His HealthFirst initiative met a receptive audience at Infinite Imaging, a copying company located at 30 International Drive and owned by Bill Hurley.
"Health care has become a runaway expense for us," Hurley said. "I am pleased the governor has proposed this initiative."
Hurley said he pays about $50,000 a year to cover 50 percent of the health care benefit costs for his 25 employees. He said he has been trying to continue to pay that share of the cost, but escalating premiums are rapidly eroding his company's bottom line.
Lynch said Hurley's situation is not unusual among small businesses across the state. His initiative would require insurers operating in New Hampshire and serving more than 1,000 policy holders to offer a lower cost health care product to small businesses.
This new product would allow small businesses to continue - or begin - to supply health care benefits to their workers at cost that would not negatively affect their profit margins. The governor envisions the cost of this product as being 10 percent of the statewide median wage. That wage is currently approximately $31,000 a year, he said.
"It's the right thing to do for workers, and it's good for economic development," said Lynch. "It won't prevent businesses from investing in their companies just because they want to supply health care benefits to their workers."
State Insurance Commissioner Roger Sevigny, who joined Lynch for the Pease visit, said the details of what this new health care product cover will be developed by sitting down with businesses, workers and insurers.

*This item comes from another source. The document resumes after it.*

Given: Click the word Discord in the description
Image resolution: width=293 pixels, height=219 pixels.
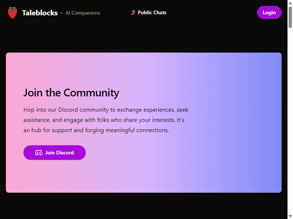Looking at the screenshot, I should [68, 110].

"For the first time, employers will have a say," Sevigny said.
However, he made it clear that workers will have to get involved in maintaining their own health if this process is to work.

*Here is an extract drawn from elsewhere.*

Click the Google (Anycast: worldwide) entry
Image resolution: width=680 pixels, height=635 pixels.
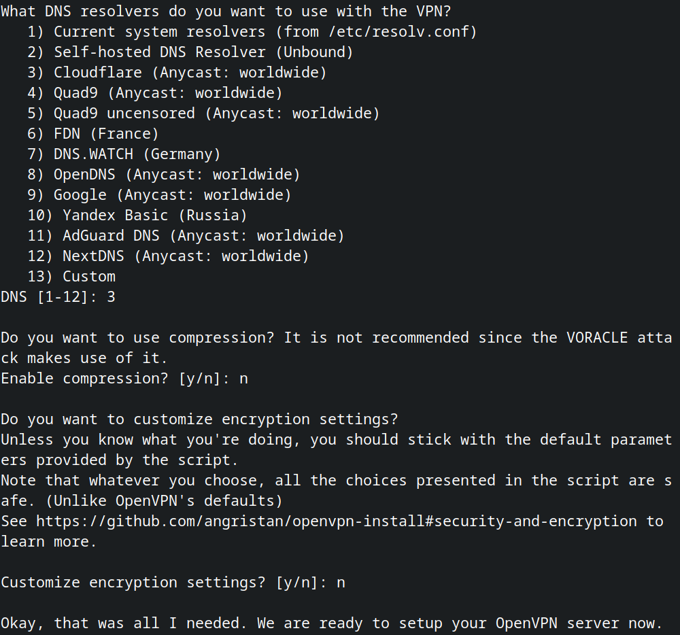tap(172, 195)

"The plan calls for work by those who are involved in it," the commissioner said. "They will have to follow the protocols set up for the chronic diseases they have."
For example, patients with diabetes will have to do what is needed to help control their disease, Sevigny said.
HealthFirst is modeled on a similar program instituted by the state of Rhode Island. Lynch said that, while it is a new program, the small businesses in that state that have decided to take advantage of it have experienced health care benefit savings of 15-20 percent.
The program still has to pass legislative muster, but Lynch is confident it will.
"There is strong legislative support for this plan," he said.
As for the insurers, while the Rhode Island program is still too new to judge its impact on the number of carriers choosing to operate in the state, Lynch said he was hopeful the New Hampshire version would meet insurers' financial criteria.
"Insurance carriers are looking at this proposal," the governor said. "There certainly will be a demand for (the new product), and insurers will respond to that."